Meltdown and Spectre
Michael Simon reveals why you shouldn’t panic
By now you will have heard about the Spectre and Meltdown CPU flaws, but you might not fully understand what the issue is and how you can protect yourself against the risks. We’re here to help. Here’s how these vulnerabilities affect your Apple devices and what you can so to keep them safe.
Meltdown and Spectre FAQ
What is the issue here? There are three separate potential security issues at play here, one named Meltdown and two named Spectre. They all take advantage of something called speculative execution. Basically, modern CPUs try to
speed things up by taking educated guesses to predict what the next operation will be, and will go so far as to execute them ahead of time. If the prediction is correct, the CPU has an answer all ready to go. If it’s incorrect, the ‘speculative execution’ is removed. The whole process is nearly instantaneous and should be invisible to the software and operating system. The Meltdown and Spectre bugs allow hackers to read and access this information in the OS kernel memory by taking advantage of the delay in its rollback.

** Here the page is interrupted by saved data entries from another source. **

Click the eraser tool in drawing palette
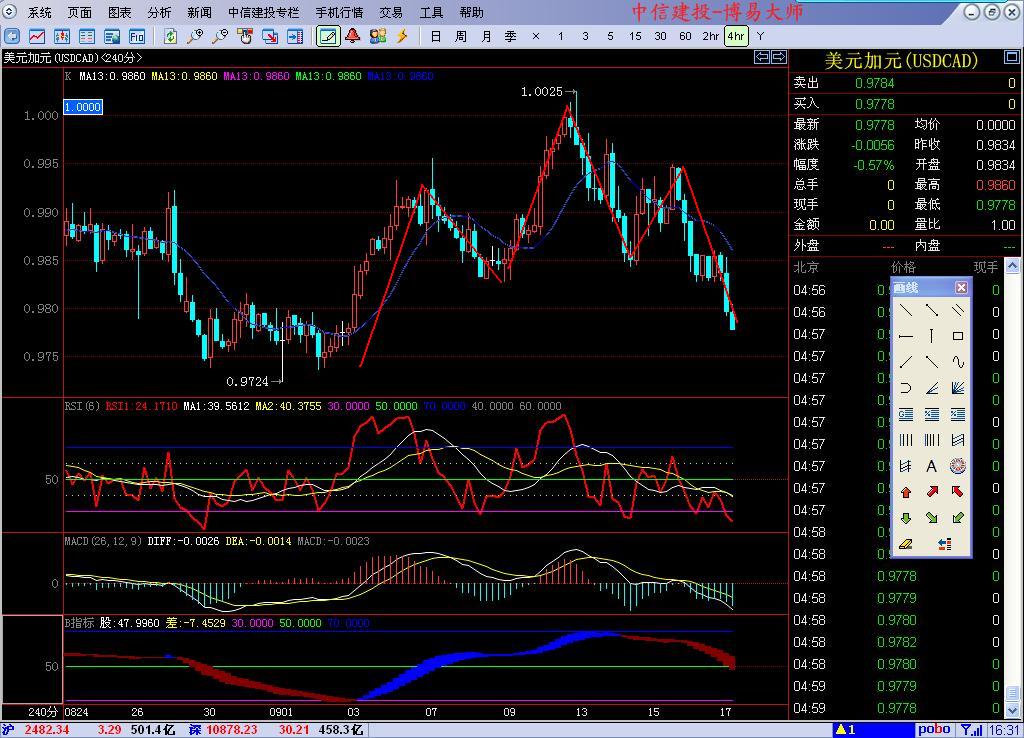Viewport: 1024px width, 738px height. click(905, 544)
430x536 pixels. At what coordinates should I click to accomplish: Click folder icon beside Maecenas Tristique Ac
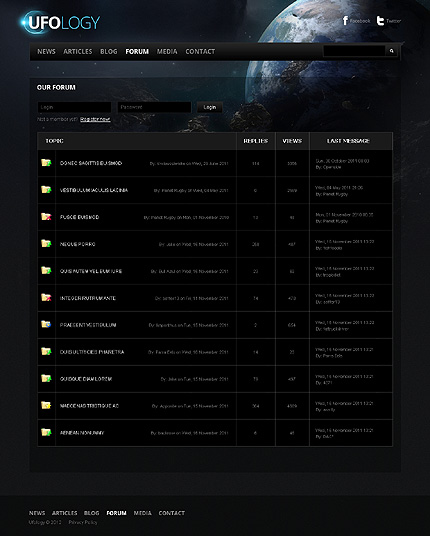(x=46, y=405)
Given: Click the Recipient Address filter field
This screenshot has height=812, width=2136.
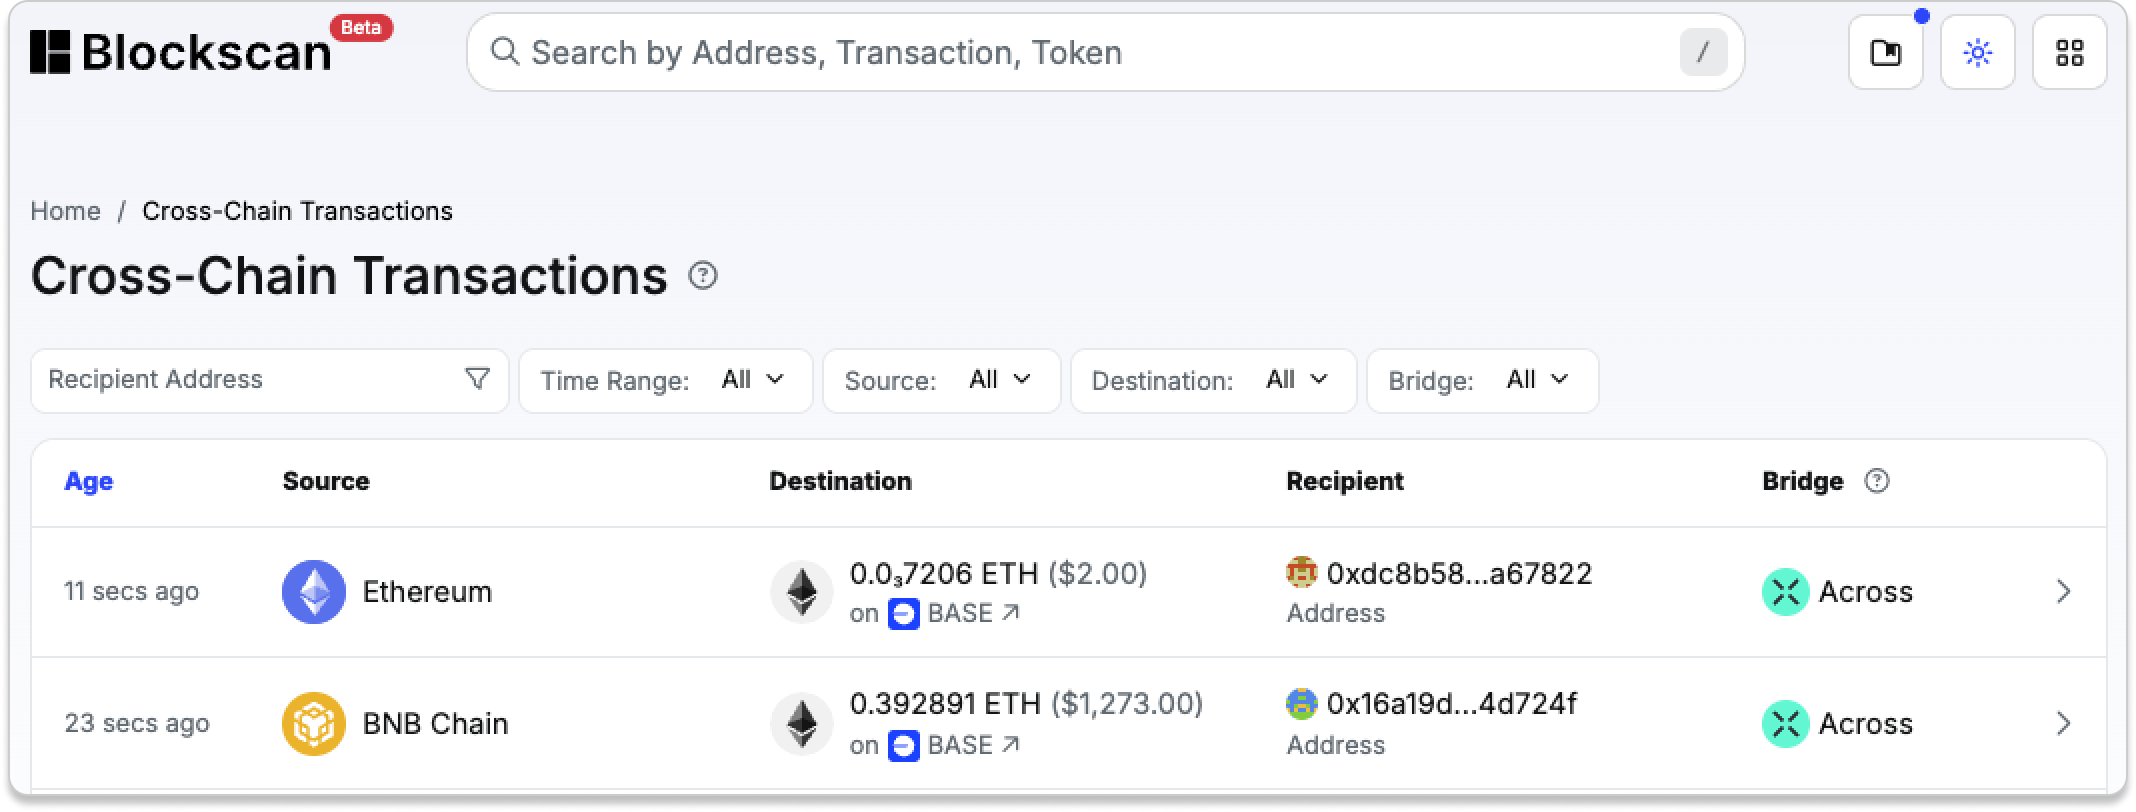Looking at the screenshot, I should click(250, 380).
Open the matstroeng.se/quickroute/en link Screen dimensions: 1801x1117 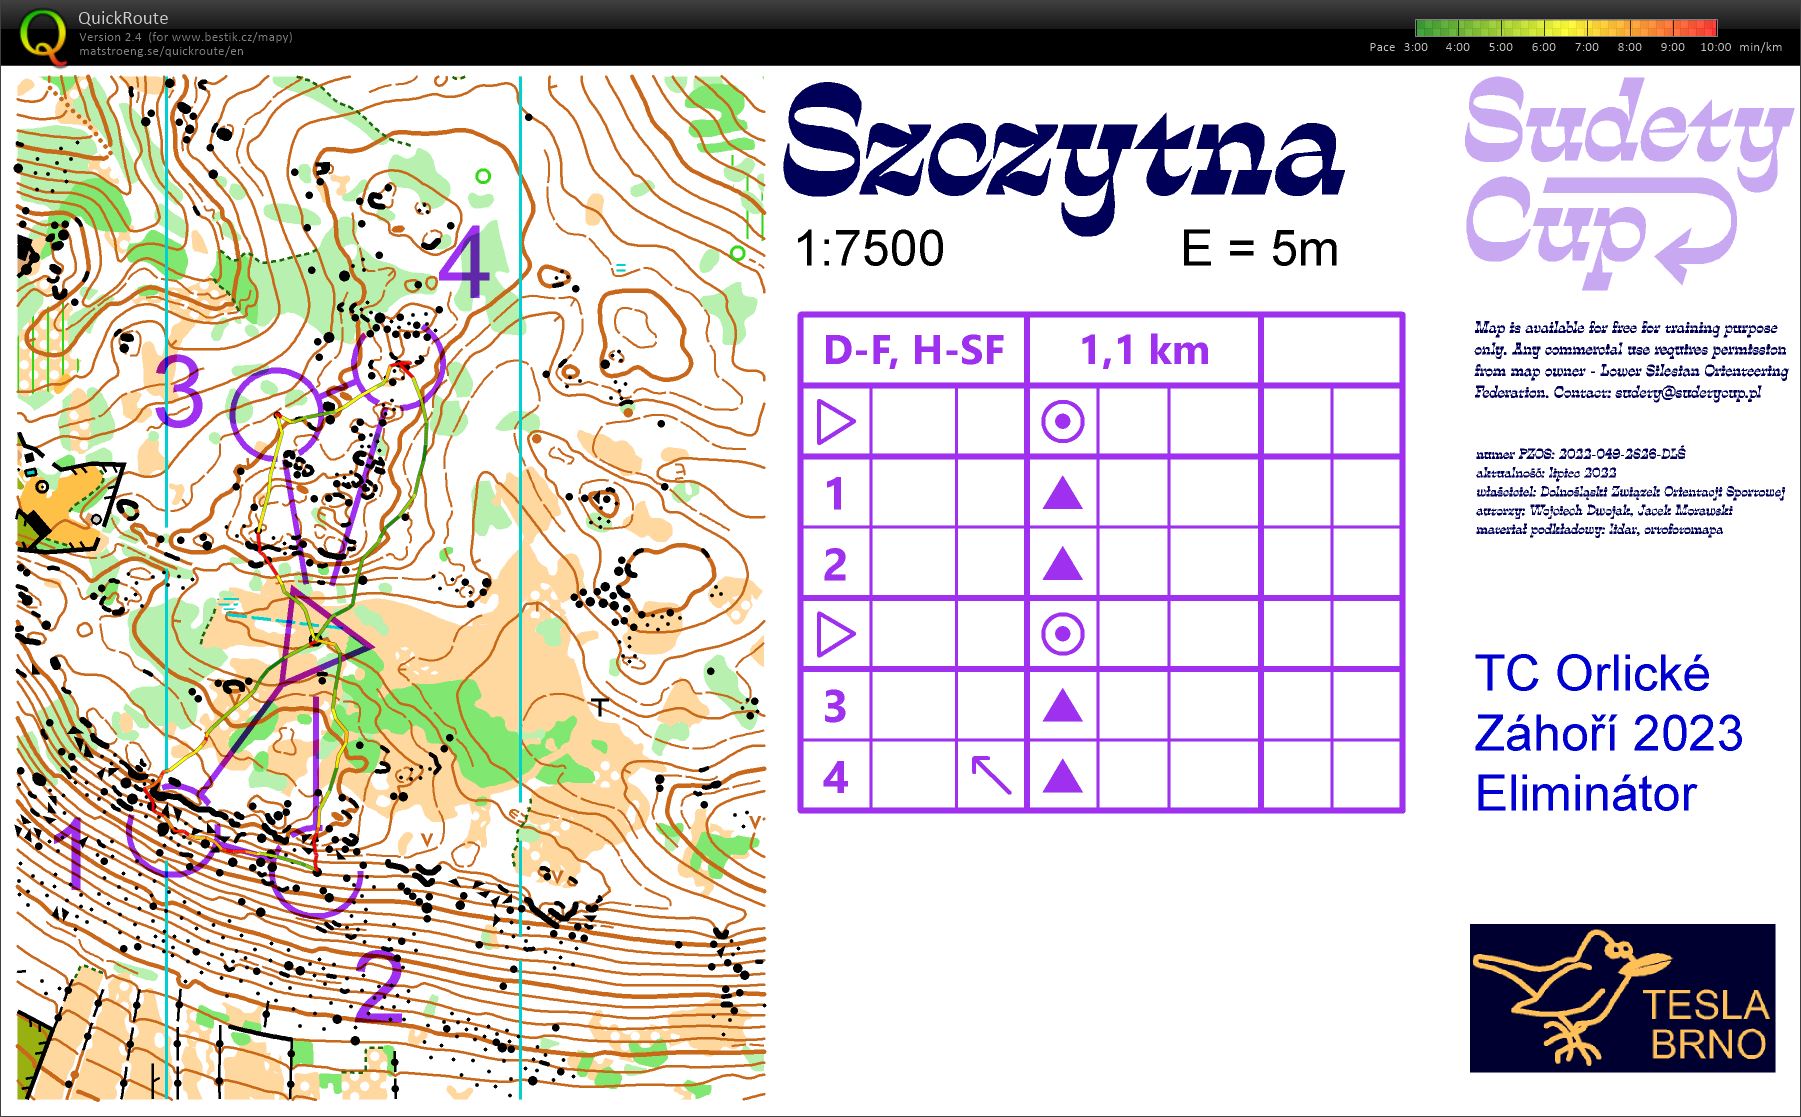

What devices do they effect?
In a nutshell, all of them. If you have a PowerMac G5 or an iPhone 3GS, you’re probably okay, but all modern Macs and iOS devices are affected. While Meltdown mainly affects Intel-based Macs and PCs, in Apple’s case it also affects iOS devices. Spectre affects all iOS, macOS, and tvOS. WatchOS is unaffected by the Meltdown and Spectre flaws.
What’s Apple doing to fix it?
Well, there isn’t really a real fix. These exploits rely on flaws baked right into the very design of the CPUs themselves. The best Apple or anyone can do is mitigate the risk, and Apple is already taking steps to do so. In December, Apple released macOS 10.13.2, iOS 11.2, and tvOS 11.2 with mitigations to lessen the risk, and iOS 11.2.2 also “includes security improvements to Safari and WebKit to mitigate the effects of Spectre”. Additionally, Safari 11.0.2 includes mitigations against Spectre on macOS. Apple says more mitigations are on the way.
What about older operating systems?
It’s unclear from Apple’s statement, but presumably it will issue security updates to address the issue, as evidenced by this support page ( fave.co/2CU8R1H). If you have a system new enough to run macOS High Sierra and iOS 11, your best bet is to update. If you have an older system for which those OSes are not supported, you don’t have any choice but to hold tight.
Will my device be affected?
It’s too early to say, but Apple assured users that there won’t be any noticeable performance impact. It says it ran the December update through Geekbench, Speedometer, JetStream, and ARES-6 and saw “no measurable reduction in the performance of macOS and iOS”. Additionally, it has tested its Safari mitigations with the similar results, including an impact of less than 2.5 percent using the JetStream benchmark.
How can I protect my device from attack?
Update your operating system This is the obvious answer, but it’s also the best one. As we said, there is no real fix for Meltdown or Spectre, just ways to make exploits harder to pull off. Apple has already begun taking steps to protect users, but they will only be effective if they’re installed.
So, if you can update your Mac and iOS device to High Sierra and iOS 11, respectively, do so. Apple has squashed many of the early bugs and the latest versions are running smoothly, so if you want the best protection from Meltdown and Spectre, the latest version of the latest OSes are the best way to do it.
Update Safari, Firefox, and Chrome
Apart from macOS, iOS, and tvOS, Apple is also updating Safari to address a possible JavaScript exploit of the Spectre flaw. This will be arriving soon, so check the updates tab in the App Store app to install it once it arrives. Firefox 57.0.4 adds protections to that browser, and Chrome 64 (to be released on 23 January) will do the same for Google’s browser. In the meantime, an optional feature called Site Isolation can help reduce risk in Chrome.
Don’t download apps from untrusted developers
Hackers can’t get into your system unless you let them in, so be mindful of where your apps are coming from, especially in the Mac. Obviously, the Mac App Store is the safest way to download apps, but there are a number of legitimate developers that offer apps
outside Apple’s store. Most of them are safe to install, but you should do some research before hitting the download button. macOS already users by default when launching apps from unidentified developers, so pay attention to any prompts you get when opening an app for the first time. Stay vigilant As Apple says, the risk to users is fairly low, but the scale here is massive. With hundreds of million vulnerable devices, hackers are going to be working overtime to exploit these flaws, so be aware of a anything amiss with your device or accounts, and take the appropriate action if necessary.